• **Exercise material**:
▼

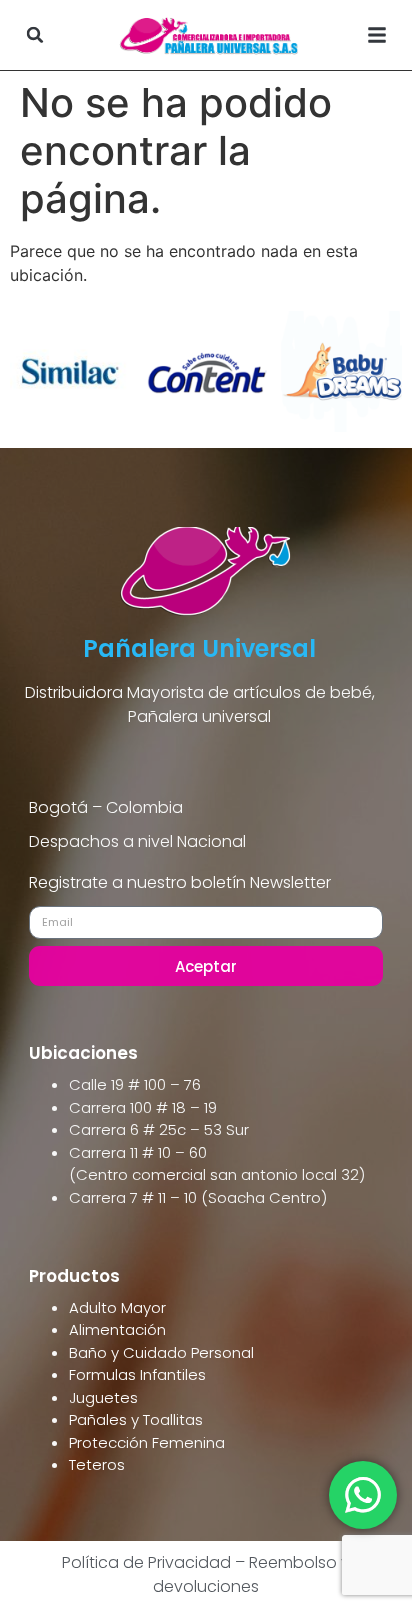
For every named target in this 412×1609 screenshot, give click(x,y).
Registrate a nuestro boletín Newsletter (180, 884)
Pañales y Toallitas (136, 1419)
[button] (35, 35)
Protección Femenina (147, 1442)
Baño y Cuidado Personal (161, 1352)
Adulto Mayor (117, 1307)
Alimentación (117, 1329)
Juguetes (103, 1397)
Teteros (97, 1464)
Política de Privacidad (146, 1562)
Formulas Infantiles (137, 1374)
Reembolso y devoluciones (251, 1574)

▲

• **Exercise objective**:
Everything in the entries above should be returned exactly, apart from the pictures.

• **Answer space**:
For every named target in this 412×1609 screenshot, give click(x,y).
Registrate a nuestro boletín Newsletter (180, 884)
Pañales y Toallitas (136, 1419)
[button] (35, 35)
Protección Femenina (147, 1442)
Baño y Cuidado Personal (161, 1352)
Adulto Mayor (117, 1307)
Alimentación (117, 1329)
Juguetes (103, 1397)
Teteros (97, 1464)
Política de Privacidad (146, 1562)
Formulas Infantiles (137, 1374)
Reembolso y devoluciones (251, 1574)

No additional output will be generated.